While this is only about half the list, these questions are the ones I’ve found to work best in the widest variety of situations:
- If you were a dragon, what would you hoard and why?
- What could you give a TED talk on right now with virtually no preparation?
- If you were a pirate, what would your mascot be and why?
- If you could have any super power, what would you have and why?
- If you could be invisible or have the power of flight, which would you choose and why?
- You’re being sold as an action figure, what 2 accessories do you come with and why?
- Who would you replace the heads on Mount Rushmore with? Be prepared to explain what Mount Rushmore is to non-Americans.
- If you could eat ice cream that is flavored like any concept, what would it be? (Eg. Jazz music, going back to sleep on a Sunday morning, checking your bank account with lots of money in it)
- What are your skills that would aid us in a zombie apocalypse?

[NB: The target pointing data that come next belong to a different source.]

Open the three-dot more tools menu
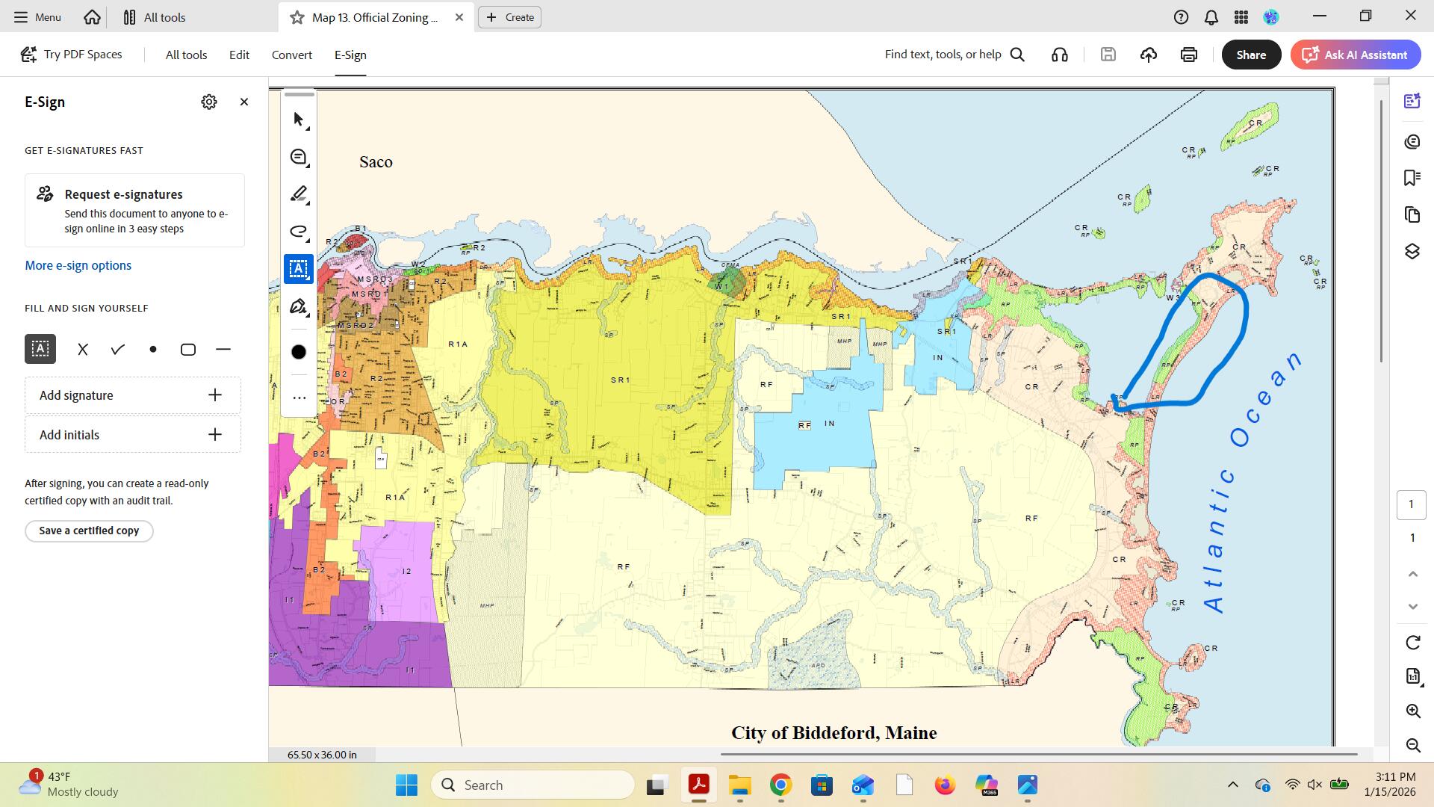tap(299, 398)
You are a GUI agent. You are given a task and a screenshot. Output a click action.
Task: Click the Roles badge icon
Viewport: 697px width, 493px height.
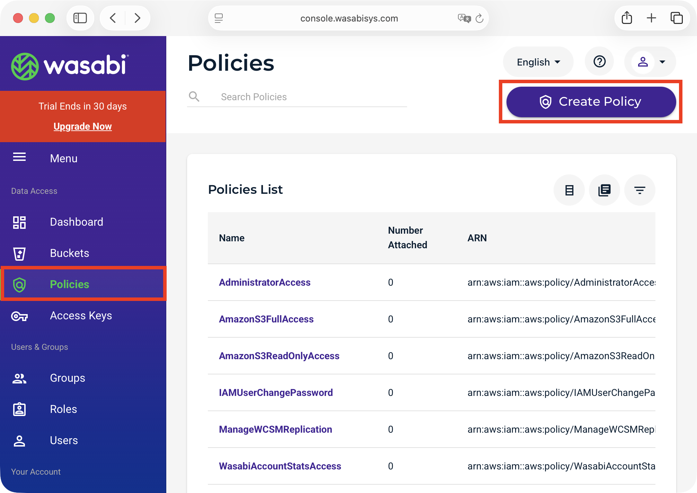point(19,409)
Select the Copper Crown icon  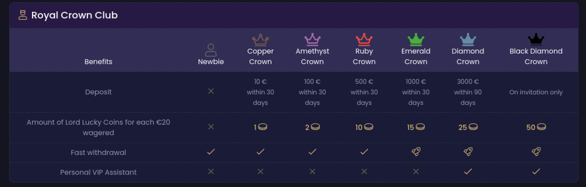260,39
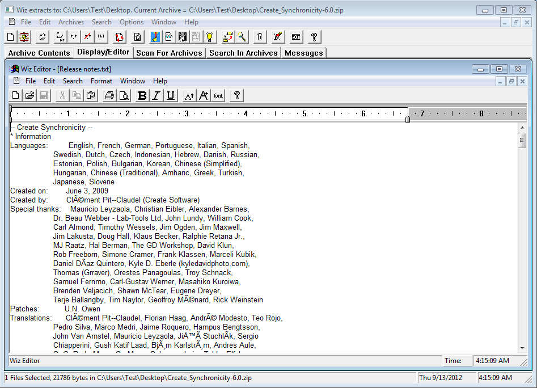Screen dimensions: 537x388
Task: Click the trash can delete icon
Action: (259, 37)
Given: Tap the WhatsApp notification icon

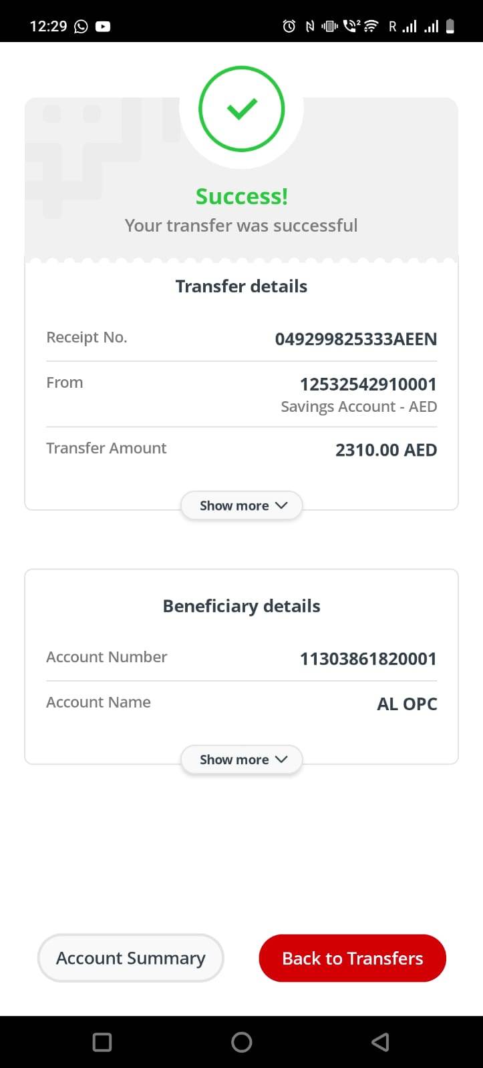Looking at the screenshot, I should 81,27.
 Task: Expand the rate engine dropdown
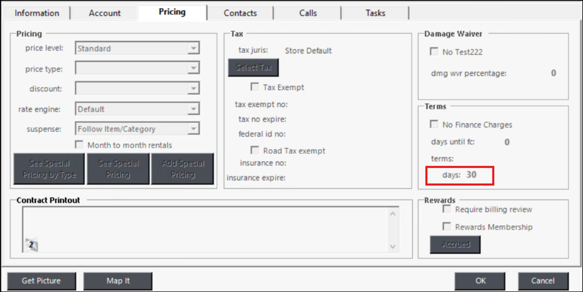pos(193,109)
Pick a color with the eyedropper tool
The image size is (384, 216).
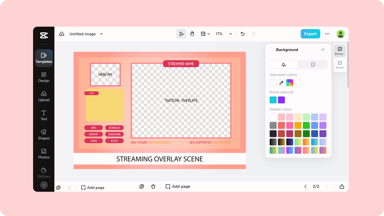[x=281, y=83]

- If you were getting sucked into universe where everything started with the same letter, what letter would it be and why?
- Would you rather be a pirate, a cowboy, or a samuari? Why?
- If you could only do 1 action for the rest of eternity, what would that action be?
- If you could live in any TV show or movie, what would you choose and why?
- If you could dispense 5 liquids (one from each finger), what would you dispense and why?
- If you can have dinner with anyone living or dead, who would it be and why?
- Would you rather have eyes that can film everything or ears that record everything?
- If time was frozen for 24 hours but you could still move around, what would you do?
- If you were given 1 hour with an alien and you can ask 3 questions, what would you ask?
- If your pet suddenly spoke and said just one sentence, what would be the most unsettling thing it could say?
- If you could “get with” one animated movie character, who would it be and why?
- Which movie villain (or real life villain) do you most identify with and why?
- If you could roast any historical figure, who would you roast? Why? And what would you say?
Closing Thoughts
The real value is not in the questions or the answers, but the conversation that follows. While it’s not always easy to get people talking, showing genuine interest in understanding people usually keeps the conversations going. These kinds of questions engender everything from philosophical insights about people’s world views to info-dumping about a niche topic. Pay close attention to the responses so you can follow up and continue the conversation. But be prepared to answer the question yourself. Conversations are a 2-way street and connection is created in both directions.